The game was forgettable (although not to Seattle or its fans), but the commercials still have millions of people talking – and typing.
No, there was no “Thank God for a Farmer,” tribute which Dodge shared with us, using Paul Harvey’s legendary voice and words last year. And no, there were no athletes tossing their game-worn jerseys to young adoring fans.
There were, however, many commercials that left me shaking my head, pondering the future (and yes, the present) of the advertising industry.
Most of the most popular commercials were those without words: The Budweiser tribute to a returning soldier (Lt. Chuck Nadd of Florida, who became a special guest at the Super Bowl), as well as the now-traditional Clydesdale commercials showing the love the horses have for others – this year, a dog.
My favorite – also without words – was the one early on that showed the Peanuts characters gathered around Schroeder and his piano at Metlife Stadium, playing “The Star-Spangled Banner.”
I had several “least favorites,” including the one that encouraged us to follow our dreams, but – while stuntmen aided by special effects experts demonstrated physically implausible accomplishments – told us in the disclaimer: DO NOT ATTEMPT. I wonder which advertising genius came up with the idea of telling people to not attempt to follow our dreams.
The poetic nonsense of Bob Dylan inspired his fans and inspired me to make fun of him. “Nothing is more American than America,” said Dylan.

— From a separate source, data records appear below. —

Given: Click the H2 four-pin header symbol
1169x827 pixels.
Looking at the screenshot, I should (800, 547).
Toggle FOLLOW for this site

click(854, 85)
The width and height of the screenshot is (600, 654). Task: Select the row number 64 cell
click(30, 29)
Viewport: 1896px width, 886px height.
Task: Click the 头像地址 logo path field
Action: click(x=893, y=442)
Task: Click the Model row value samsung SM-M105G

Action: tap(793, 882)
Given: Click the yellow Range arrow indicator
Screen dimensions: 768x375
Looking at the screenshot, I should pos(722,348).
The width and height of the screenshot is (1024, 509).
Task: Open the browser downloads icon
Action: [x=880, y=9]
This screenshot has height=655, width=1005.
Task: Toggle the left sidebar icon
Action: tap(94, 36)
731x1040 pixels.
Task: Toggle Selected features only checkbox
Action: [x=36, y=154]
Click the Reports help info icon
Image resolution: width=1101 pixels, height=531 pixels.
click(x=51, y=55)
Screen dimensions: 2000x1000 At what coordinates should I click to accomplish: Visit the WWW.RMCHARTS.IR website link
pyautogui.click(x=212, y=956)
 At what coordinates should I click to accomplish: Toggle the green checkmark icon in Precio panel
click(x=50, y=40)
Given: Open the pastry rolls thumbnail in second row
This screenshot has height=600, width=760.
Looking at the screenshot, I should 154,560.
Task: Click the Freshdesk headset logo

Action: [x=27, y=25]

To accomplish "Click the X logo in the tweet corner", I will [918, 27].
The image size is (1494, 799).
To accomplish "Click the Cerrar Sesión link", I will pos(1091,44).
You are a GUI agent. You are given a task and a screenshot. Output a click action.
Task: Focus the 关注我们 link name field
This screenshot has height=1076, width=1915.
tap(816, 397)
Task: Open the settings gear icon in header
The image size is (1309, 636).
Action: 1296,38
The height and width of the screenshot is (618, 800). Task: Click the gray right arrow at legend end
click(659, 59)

Oh really? You mean I don’t have to go to Ethiopia to find out what "American" means?
Dylan’s commercial, for an American car company also said, “Let Germany brew your beer.” Again, seriously? With all of the millions that U.S breweries spend on Super Bowl commercials, a U.S. manufacturer that is vigorously competing with car makers from other countries encourages the purchase of foreign beverages?
But it doesn’t have to make sense; it’s Dylan.
Then there was the Turbo Tax commercial that basically said: The Super Bowl is a waste of time; why don’t ya go do your taxes now instead.
I thought that the commercial making fun of how Radio Shack was stuck in the 1980s was by a competitor until the last few seconds, when Radio Shack tried to tell us that it has “finally” made it to the modern era.
Then I saw: The ad for a web site designer telling us how pointless most of the stuff we see on web sites is; at least two Tim Tebow ads telling us how much we can do if we (like him) do not have a contract. Then one company ran an ad for a luxury car that is not yet available, while the ad for the Maserati Ghibli declared “now we strike.”
That is quite appropriate, since “ghibli” means “hot wind.”
And most of what we saw in between the games was more hot-windish than Seahawk Richard Sherman’s post-game interview a few weeks ago.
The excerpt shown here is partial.